# I found this on Youtube..........very good!



## elk22hunter (Sep 7, 2007)

I was looking through Youtube and just happened accross this video. It had only 5 views when i saw it. Well done.


----------



## proutdoors (Sep 24, 2007)

Nice.


----------



## TEX-O-BOB (Sep 12, 2007)

Great! Now all we need to do is get them to play that on the outdoor channel on Sunday mornings.


----------



## jahan (Sep 7, 2007)

That is awesome, the word is starting to get out on a good product.


----------



## MEEN (Jan 27, 2009)

That video was put together very well. Best Epek video I have seen so far.

I tried watching that Campbell's show on Versus a few times but it was 115 minutes of ads and 5 minutes of actual hunting.


----------



## elk22hunter (Sep 7, 2007)

MEEN said:


> That video was put together very well. * Best Epek video I have seen so far.*
> 
> I tried watching that Campbell's show on Versus a few times but it was 115 minutes of ads and 5 minutes of actual hunting.


Great..............It's about the only one that I haven't done.


----------



## TopofUtahArcher (Sep 9, 2009)

Maybe that is why they think it is so well done...no bias. I personally like seeing you on the videos Scott


----------



## Bowdacious (Sep 16, 2007)

TopofUtahArcher said:


> Maybe that is why they think it is so well done...no bias. *I personally like seeing you on the videos Scott *


That's just because you kinda have a man crush! :wink:


----------



## team-A&S (Feb 1, 2010)

choices!!!!!! its either the epek or the new meetseaker i am leaning towards the meat seeker. but only time will tell. 2 inch 3 blade vs 1.5 inch 3 blade. cant wait to shoot them side by side. loved the epek. the prototype shot amazing. i got time to decide


----------



## elk22hunter (Sep 7, 2007)

team-A&S said:


> choices!!!!!! its either the epek or the new meetseaker i am leaning towards the meat seeker. but only time will tell. 2 inch 3 blade vs *1.5* inch 3 blade. cant wait to shoot them side by side. loved the epek. the prototype shot amazing. i got time to decide


1.7


----------



## SaltLakeArcher (Feb 23, 2009)

Great video, I didn't think Epek video's were allowed that didn't have at least 3 members of Scott's family in them?

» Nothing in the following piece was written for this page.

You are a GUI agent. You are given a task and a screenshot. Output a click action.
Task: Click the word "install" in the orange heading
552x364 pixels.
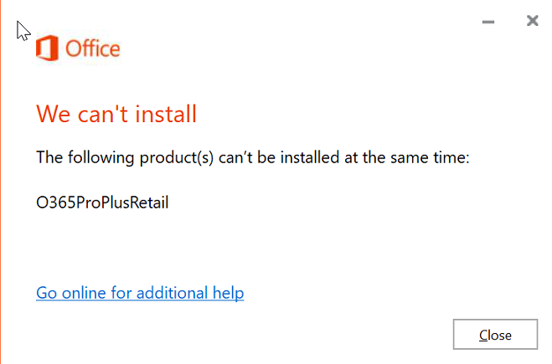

Please visit epekhunting.com for more exciting video's


----------



## wapiti67 (Oct 2, 2007)

Personally, The only videos I like are the ones your family is in...They save your butt Scott


----------



## elk22hunter (Sep 7, 2007)

Ha Ha, with friends like you guys, who needs enemies? 

Can I help it that I am the only one that tries to get our name out there within the budget alocated? :mrgreen:


----------



## SaltLakeArcher (Feb 23, 2009)

elk22hunter said:


> Ha Ha, with friends like you guys, who needs enemies?
> 
> Can I help it that I am the only one that tries to get our name out there within the budget alocated? :mrgreen:


Maybe you could take some out of what you budget to market for Mathews every year and put it to a good cause?


----------



## elk22hunter (Sep 7, 2007)

SaltLakeArcher said:


> elk22hunter said:
> 
> 
> > Ha Ha, with friends like you guys, who needs enemies?
> ...


The problem is that I have the same budget for both! Zero x Zero is still Zero. I am simply what we call "creative" in my budgeting.


----------



## wapiti67 (Oct 2, 2007)

just use your beautiful wife and amazing kids more


----------



## team-A&S (Feb 1, 2010)

elk22hunter said:


> team-A&S said:
> 
> 
> > choices!!!!!! its either the epek or the new meetseaker i am leaning towards the meat seeker. but only time will tell. 2 inch 3 blade vs *1.5* inch 3 blade. cant wait to shoot them side by side. loved the epek. the prototype shot amazing. i got time to decide
> ...


2.0 is still bigger :mrgreen: :mrgreen: lol!!!!!!!!


----------



## SaltLakeArcher (Feb 23, 2009)

elk22hunter said:


> SaltLakeArcher said:
> 
> 
> > elk22hunter said:
> ...


Yea, I'm on the Epek payroll, I know what your talking about :wink:


----------



## elk22hunter (Sep 7, 2007)

SaltLakeArcher said:


> *Yea, I'm on the Epek payroll, I know what your talking about * :wink:


That means that you and I make the same amount.


----------